State and federal anti-discrimination laws in New York prohibit a wide range of discriminatory acts and practices, as well as acts taken in retaliation for opposing or reporting alleged discrimination. Even if an employer is found not to be liable for overt discrimination, such as New York sexual harassment, it could still be liable for retaliation against those who complained of the alleged conduct. A university in upstate New York has been embroiled in controversy for months, beginning with multiple allegations of sexual harassment against a professor and criticism of the university’s handling of complaints. While an investigation purportedly cleared the professor of wrongdoing, a lawsuit now alleges retaliation by the university and several administrators. Aslin, et al. v. University of Rochester, et al., No. 6:17-cv-06847, complaint (W.D.N.Y., Dec. 8, 2017).
Most employment anti-discrimination statutes treat sexual harassment as a type of unlawful sex discrimination. With regard to retaliation, both Title VII of the Civil Rights Act of 1964 and the New York State Human Rights Law specifically identify retaliation as an unlawful practice. 42 U.S.C. § 2000e-3(a), N.Y. Exec. L. § 296(7). Title IX of the Education Amendments of 1972 does not specifically mention retaliation, but the U.S. Supreme Court has ruled that retaliation for reporting alleged Title IX violations is itself an intentional act of sex discrimination. 20 U.S.C. § 1681; Jackson v. Birmingham Bd. of Ed., 544 U.S. 167 (2005).
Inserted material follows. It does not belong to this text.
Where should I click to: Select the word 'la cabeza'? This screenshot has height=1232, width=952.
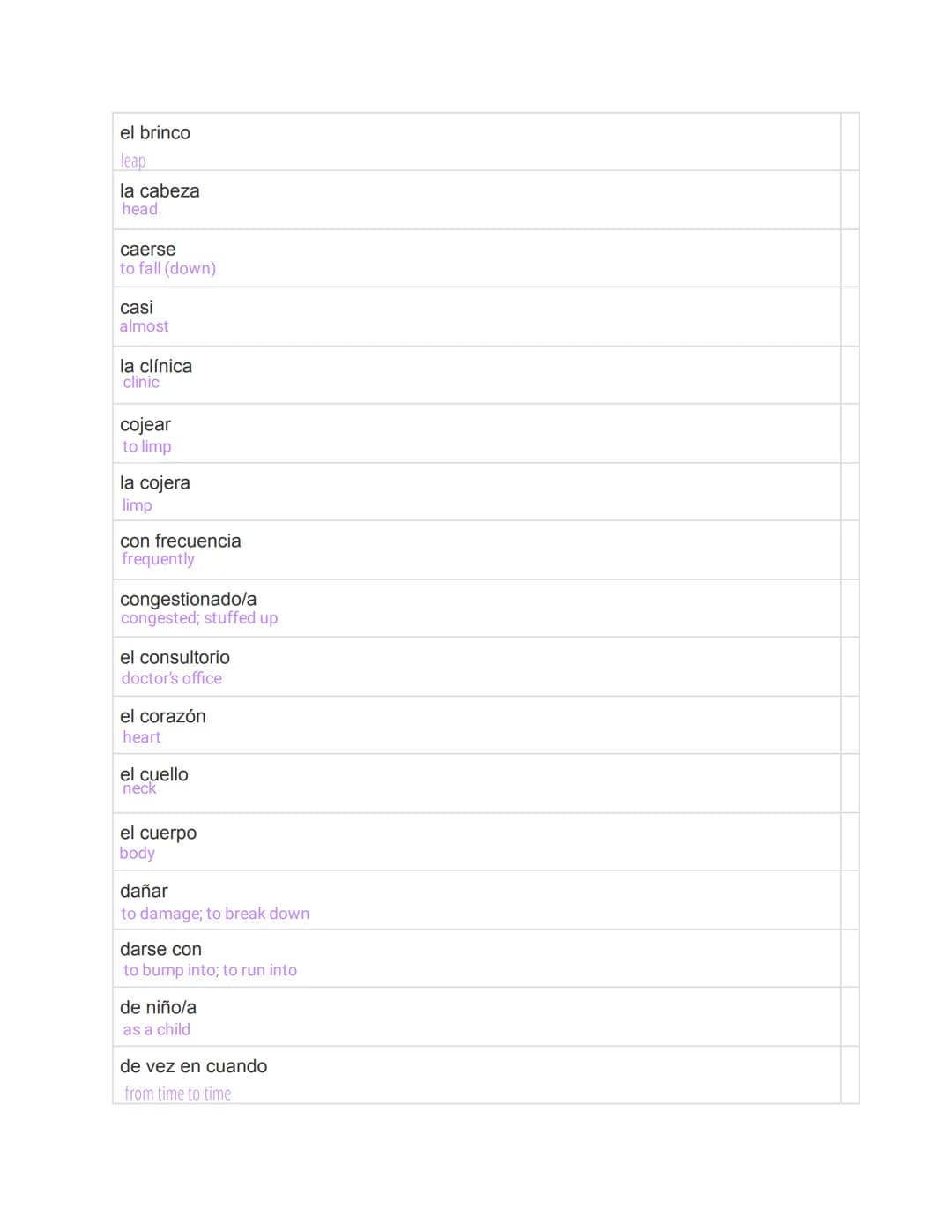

The controversy that led to the Aslin lawsuit began in September 2017, when the magazine Mother Jones reported allegations of sexual harassment by a professor at the University of Rochester (UR). A group of eight individuals, consisting of current and former professors and a former graduate student, filed a complaint with the Equal Employment Opportunity Commission (EEOC) on September 1, 2017, in which they outlined a series of alleged failures by the university to investigate the matter adequately. UR administrators stated that an internal investigation had been unable to substantiate the allegations. Toward the end of that month, UR initiated a new investigation, to be led by a former chairwoman of the Securities and Exchange Commission and the United States Attorney for the Southern District of New York.